There are two fundamental parameters about analogue meter movements that need to be considered.
One is the resistance it presents to the circuit in which it is placed and how that circuit performs. The other is the current it can handle. Exceeding the FSD current is not advised, since you can mechanically damage the movement as well as cause overheating of the coil.
With those things considered, this design calls for a 100uA meter movement - so it can be reasonably expected that currents up to this figure can be present. By putting your 80's meter in there on the 50uA range, you risk overdriving it.
Typical of meters back in those days, the sensitivity of meters was expressed in ohms per volt - with 20,000 ohms per volt (DC) being considered the minimum acceptable for electronics work. This sensitivity figure should be found on the meter's scale - something like this:
If your meter
is 20,000 ohms per volt (DC), then when you work out the math - you get 50uA sensitivity. This is the sensitivity of the meter movement alone - where there is
no shunt and all the current you are measuring goes through the coil.
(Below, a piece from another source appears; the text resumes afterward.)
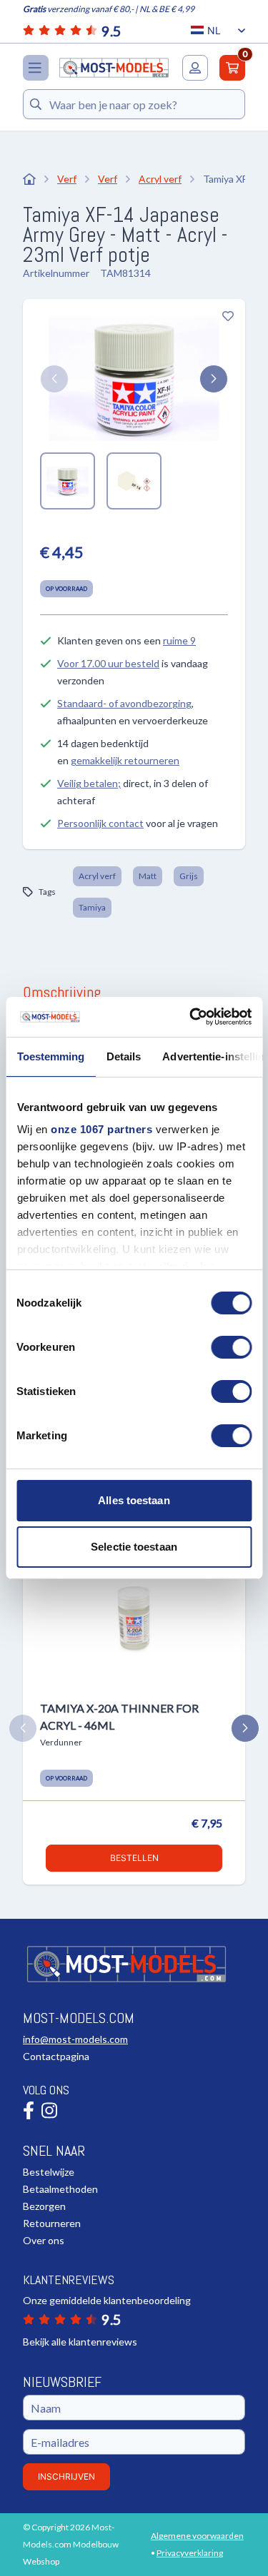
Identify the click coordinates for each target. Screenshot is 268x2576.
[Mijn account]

Of course, you can set the meter at the next highest scale and you will be safe. If that is a 250uA scale, then you'll only get a maximum of 40% deflection - but that could be adequate for your needs. Unfortunately, a lot of meters jump up to a 2.5mA range or thereabouts - which is 25 times your 100uA requirement. The setup would work, but your needle would only move over 4% of the meter's full scale deflection.
The solution is to add your own shunt resistor. To double the 50uA range, this resistor would need to be the same value as the resistance the meter presents on this range. But don't simply go grabbing another meter to do a resistance check! If the current put out by the measuring meter goes above the limit of the meter movement, you could damage it.
The simplest way I could suggest to get the coil resistance safely is to first open the back and locate the actual connection points on the back of the meter movement itself. You will need to measure the voltage on these two points. Then, set the meter to a resistance range, short the leads together and adjust for zero ohms. Here, the meter movement is at FSD. Measure the voltage across the meter movement - but use a modern DMM. These typically have 10M (or higher) input impedance which is what you want, so that you don't disturb the voltage you are measuring by any amount worth worrying about.
Take that voltage and the 50uA and plug these into Ohms Law. This will give you the value of the coil resistance - and you can work out your own shunts from there.
If you wanted to do this for a calibrated scale, then you will need to get very precise values for your shunt resistors - but if you are going for a dip oscillator, you're not really going to be too interested in high accuracy, just finding a minimum point.
In my personal opinion, this sort of application is where analogue meter movements have a distinct advantage over digital.